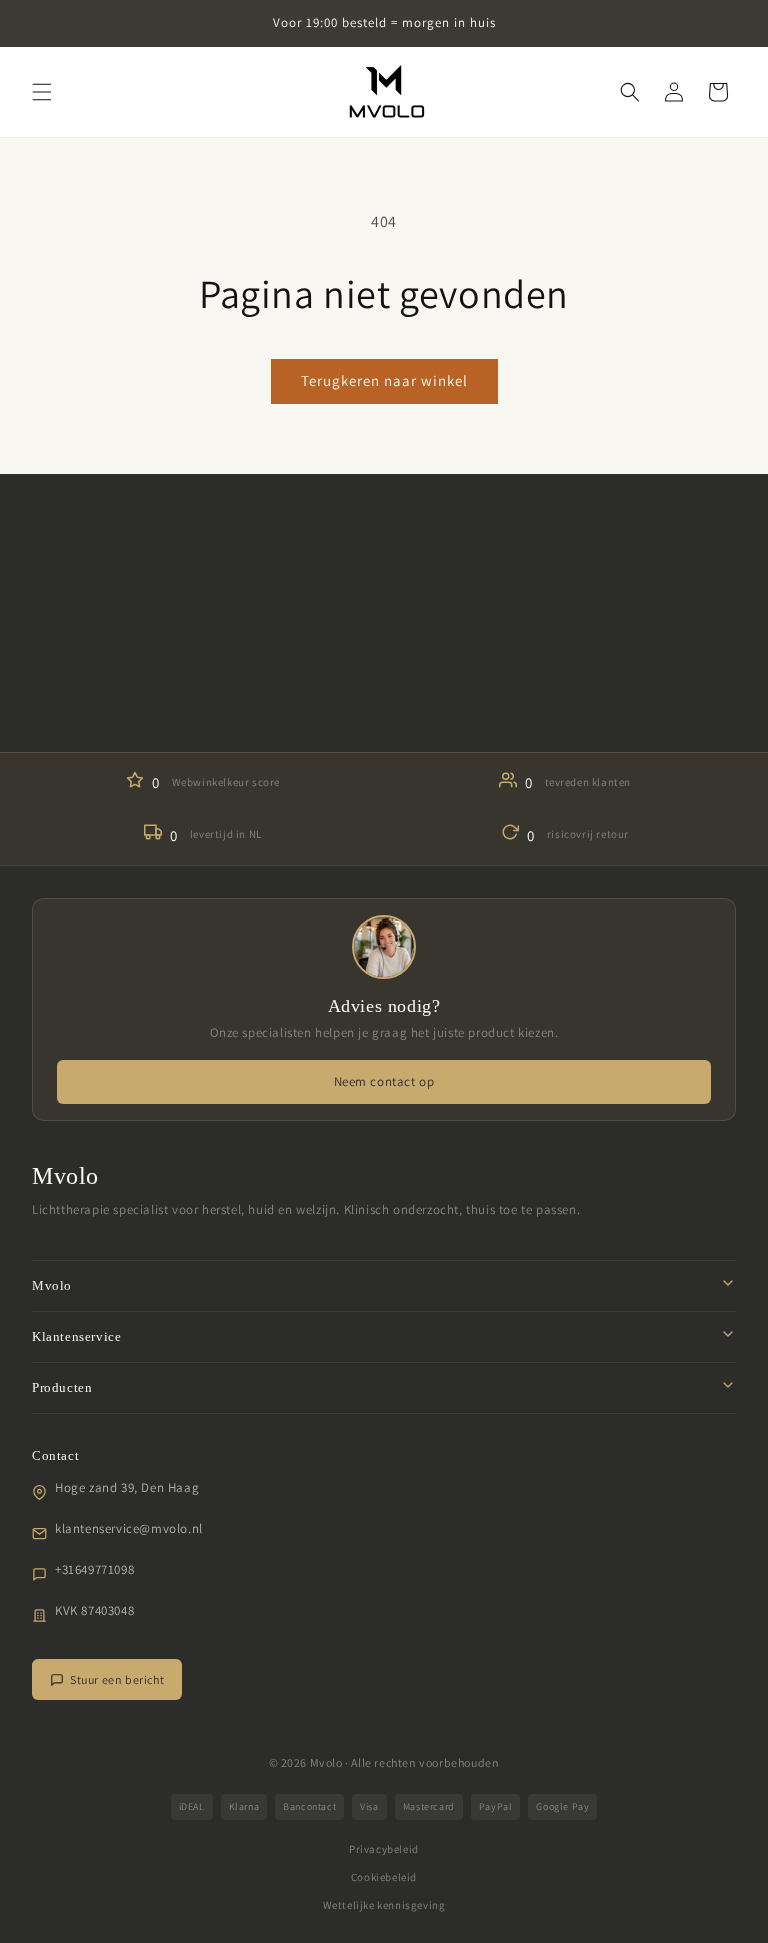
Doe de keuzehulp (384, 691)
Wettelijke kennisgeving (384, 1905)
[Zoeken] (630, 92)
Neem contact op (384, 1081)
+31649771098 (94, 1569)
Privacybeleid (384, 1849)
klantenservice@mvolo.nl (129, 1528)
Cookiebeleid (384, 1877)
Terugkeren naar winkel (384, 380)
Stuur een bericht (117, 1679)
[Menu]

§ How to complete this task
Restate the data word for word, minus any images.

§ Response to the exercise
Doe de keuzehulp (384, 691)
Wettelijke kennisgeving (384, 1905)
[Zoeken] (630, 92)
Neem contact op (384, 1081)
+31649771098 (94, 1569)
Privacybeleid (384, 1849)
klantenservice@mvolo.nl (129, 1528)
Cookiebeleid (384, 1877)
Terugkeren naar winkel (384, 380)
Stuur een bericht (117, 1679)
[Menu]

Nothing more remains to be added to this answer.